2

I have an array containing objects. Now I want to slice the array to a new object containing only those objects matching a certain property name and grouped by this property name. The thing is that I also have properties names that are different between them. The names and ID's repeat through the array of objects, but inside the new object, it should contain the ID and the name only once.

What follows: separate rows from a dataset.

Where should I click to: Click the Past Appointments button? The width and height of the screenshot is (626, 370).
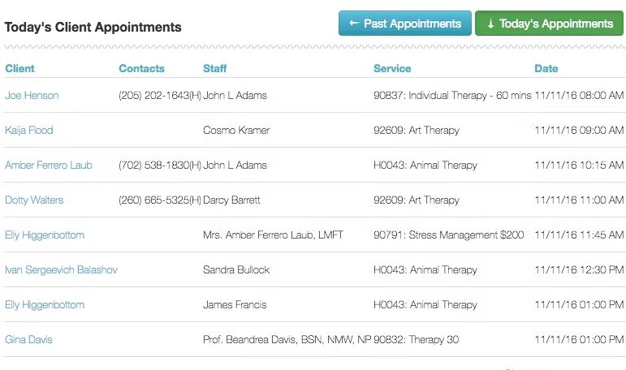(405, 24)
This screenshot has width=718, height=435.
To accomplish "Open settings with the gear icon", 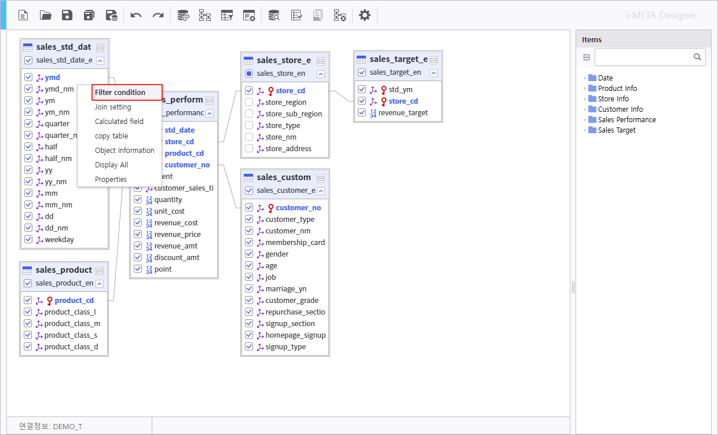I will [x=364, y=16].
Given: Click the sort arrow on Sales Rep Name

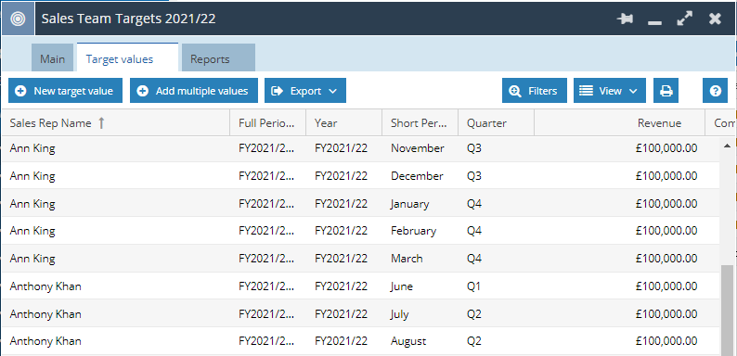Looking at the screenshot, I should [x=101, y=123].
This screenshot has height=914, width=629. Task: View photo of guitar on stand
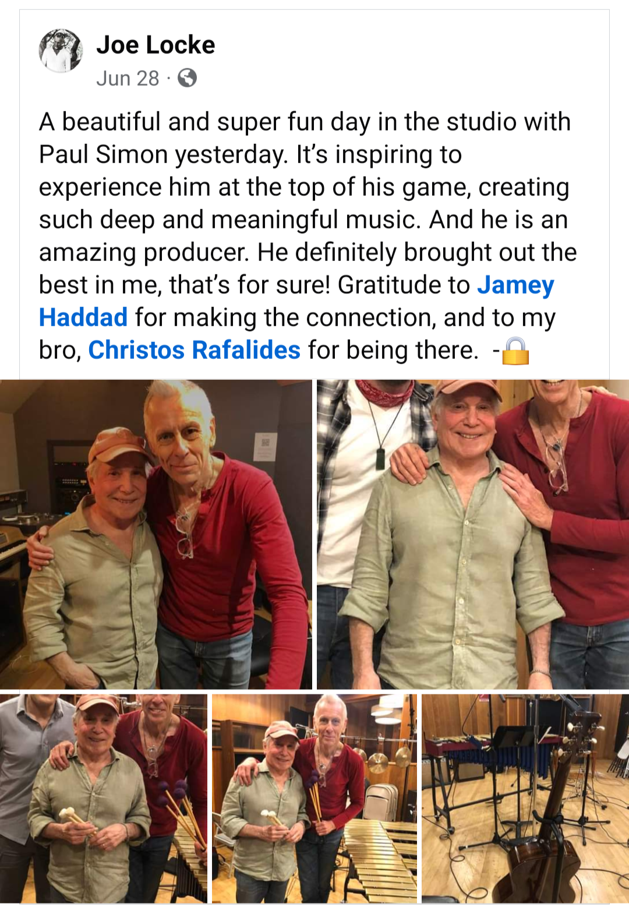click(x=525, y=798)
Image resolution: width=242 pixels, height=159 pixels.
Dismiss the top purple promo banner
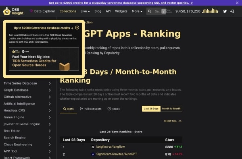pos(237,3)
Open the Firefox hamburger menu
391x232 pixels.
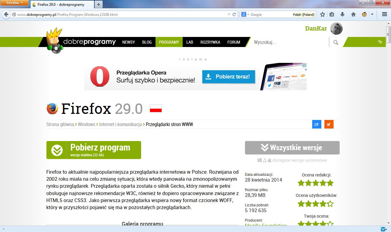tap(384, 14)
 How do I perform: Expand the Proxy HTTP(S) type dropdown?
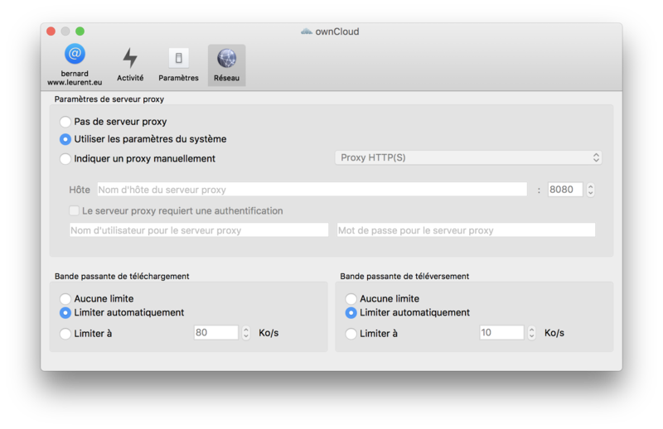468,157
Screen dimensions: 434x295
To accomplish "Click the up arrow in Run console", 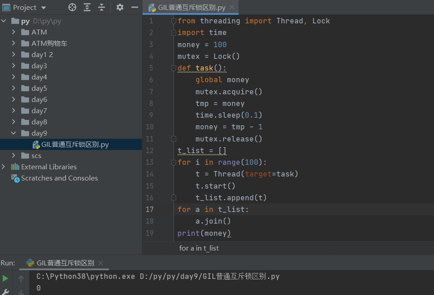I will 21,278.
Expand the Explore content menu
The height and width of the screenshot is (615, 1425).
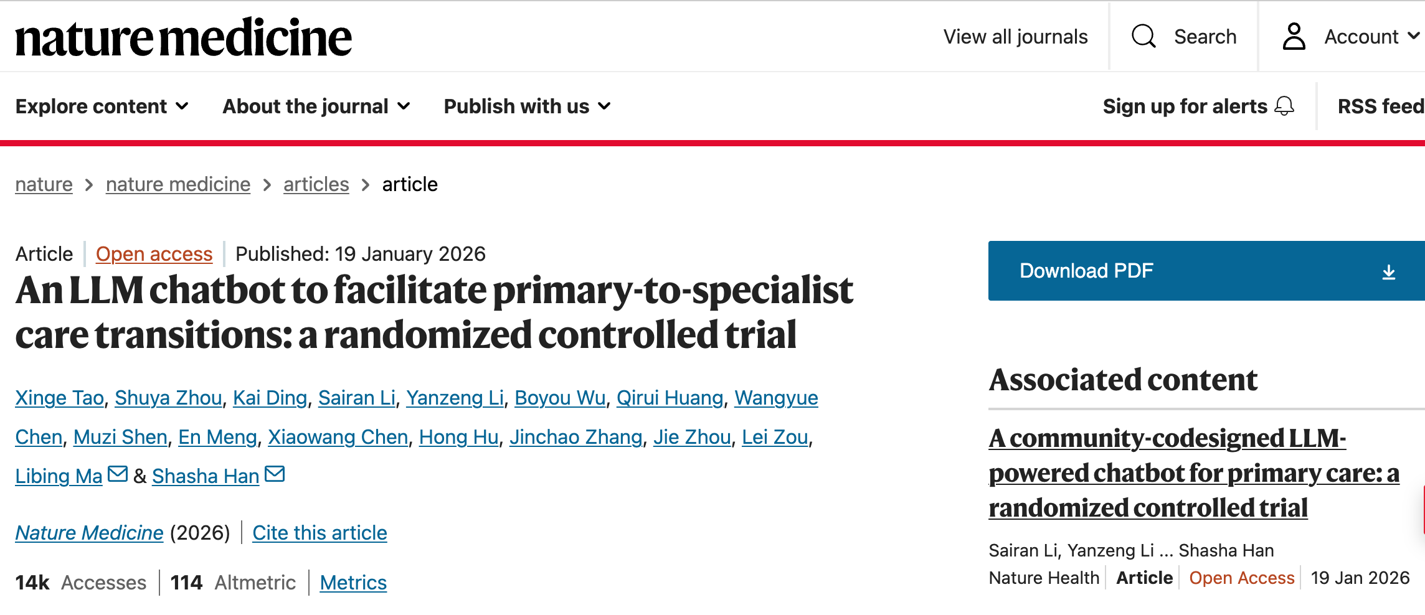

The original array looks like this:

let personArray = [
    {
        id_dentist: 1,
        dentist_name: 'John',
        id_secretary: 6,
        secretary_name: 'Paul',
        id_security: 3,
        security_name: 'Carl'
    },
    {
        id_dentist: 2,
        dentist_name: 'Lisa',
        id_secretary: 9,
        secretary_name: 'Beth',
        id_security: 5,
        security_name: 'Monica'
    },
    {
        id_dentist: 1,
        dentist_name: 'John',
        id_secretary: 6,
        secretary_name: 'Paul',
        id_security: 3,
        security_name: 'Carl'
    }
];

The new object should look like this:

let personObject = {
    dentist: [
        { id_dentist: 1, dentist_name: 'John' },
        { id_dentist: 2, dentist_name: 'Lisa' },
    ],
    secretary: [
        { id_secretary: 6, secretary_name: 'Paul' },
        { id_secretary: 9, secreatary_name: 'Beth' },
    ],
    security: [
        { id_security: 3, security_name: 'Carl' },
        { id_security: 5, security_name: 'Monica' }
    ]
};

I appreciate the help.

As requested, I tried using reduce() and filter(), but I was not able to make them to split. Here is the code:

const obj = personArray.reduce((acc, cur) => {
    const key = Object.keys(cur).filter(f => /^id_/.test(f))[0].split('_')[1];
    if (!acc[key]) acc[key] = [];
    acc[key].push(cur);
    return acc;
}, {});

console.log(obj);

About the strange data structure, I am getting those data from a database with a SELECT SQL syntax.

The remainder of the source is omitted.